Plustek’s OptiCard 821
I found that both scanners have a quick and easy way to organize business-card information, but their software isn’t as easy to work with when manipulating the resulting digital images. Also, the machines work best at their originally intended task, and so are better at scanning business cards than at scanning photos, for example.
The software in both devices, overall, created clear images of the names and numbers from most of the typical cards; that is, those cards written with dark ink against a light background. The scanners did a poor job when they had to read cards that were printed on dark-colored stock.
Installing the software was easy enough, and took only a few minutes. After inserting the software CD into your computer, small pop-up windows open to guide you through the process. When the installation is finished, you connect the scanner to your computer’s USB port with the cord provided.
To begin scanning, you just feed the cards into a front slot on the devices and push the scan button.
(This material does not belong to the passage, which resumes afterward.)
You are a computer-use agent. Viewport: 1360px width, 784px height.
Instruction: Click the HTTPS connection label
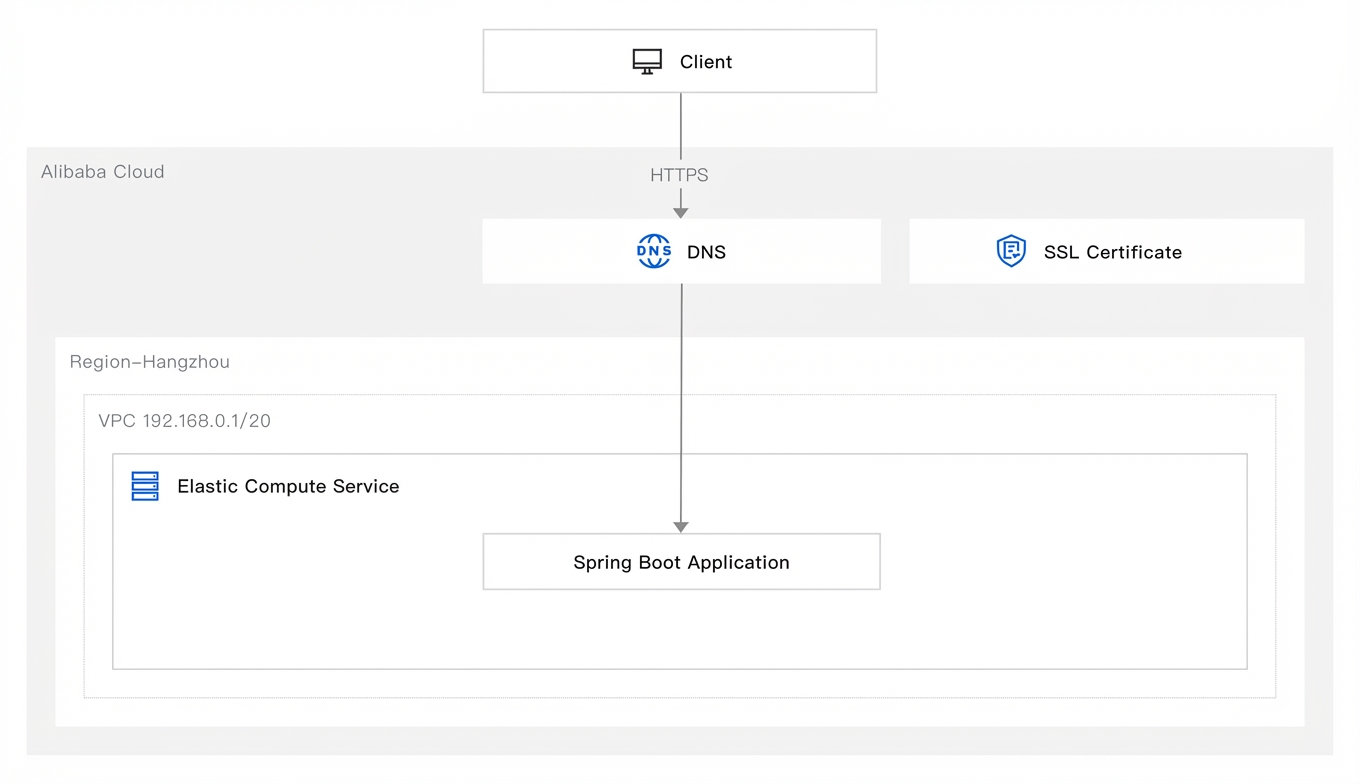679,175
The scanners pull the cards across the scanning head and spit them out the back, saving the cards in the process.
The first time you use the scanners you will be asked to calibrate them to set the parameters for color, shadows and light. It’s an easy task: You just insert a special card that comes with the packages.
The scanners’ software can recognize and categorize cards written in several languages, including Spanish, French, German, Italian, Arabic and Chinese. Scanning a business card using either machine didn’t take more than five seconds; photo-scanning took much longer.
Both machines have two buttons on the top for scanning and for further customizing the scan. The scan buttom has a few standard configurations for capturing the image from the card and transforming it into a PDF file.
The custom button begins with the same process, but then allows you to manipulate the results. When I inserted a card into one of the scanners and pressed the custom button, a window pop-up opened for me to choose details such as language, color, dimensions, the specific file to which I wanted to send the image and the storage format.
You can edit the cards as you store them and make any fixes you might have from botched scans. The images are saved in the folder you chose when you configured your scanning options. You can opt to arrange them just alphabetically, too.
The scanners come with software that can help make the scanning and organizing process more efficient, but could also be a bit confusing for some users because of all the choices.
To test the new OptiCard, which costs $150, I processed 20 random business cards with white backgrounds. I found that scanning was swift; 13 white-background cards came out perfectly or with such minor glitches that they didn’t require any editing. An additional four needed some editing but fixing them didn’t take more than a few minutes. Three cards needed major retyping, replacing missing numbers and redoing a name that got scrambled into a phone number.
I also tried scanning two dark-background cards but to no avail. One didn’t come out at all and the other had black splotches.
I found the $200 IRISCard Pro 4 slightly more accurate in scanning textual information from the same 20 cards. Only two needed minor editing — replacing a hyphen with a comma, for example — and just one card required major retyping, replacing skipped information. The scanner, however, was no better at the dark cards.
I also scanned a couple photos in both devices, but the copies were too blurry to save.
Both scanners are smaller than many TV remote controls. The OptiCard is 1.5 inches high, 6.9 inches wide and 2.4 inches deep. The IRISCard Pro 4 is 1.3 by 6.2 inches and is two inches deep. I was able to take them to work in one of my jacket pockets. I could imagine bringing the device along for a days-long seminar to keep up with card-collecting. Both are compatible with Windows PCs and Macs.
While the interface between the scanners and the user’s contact data program could offer more features to make organizing easier, these tools are worth a try. At least you can get those cards off your desk before the pile topples.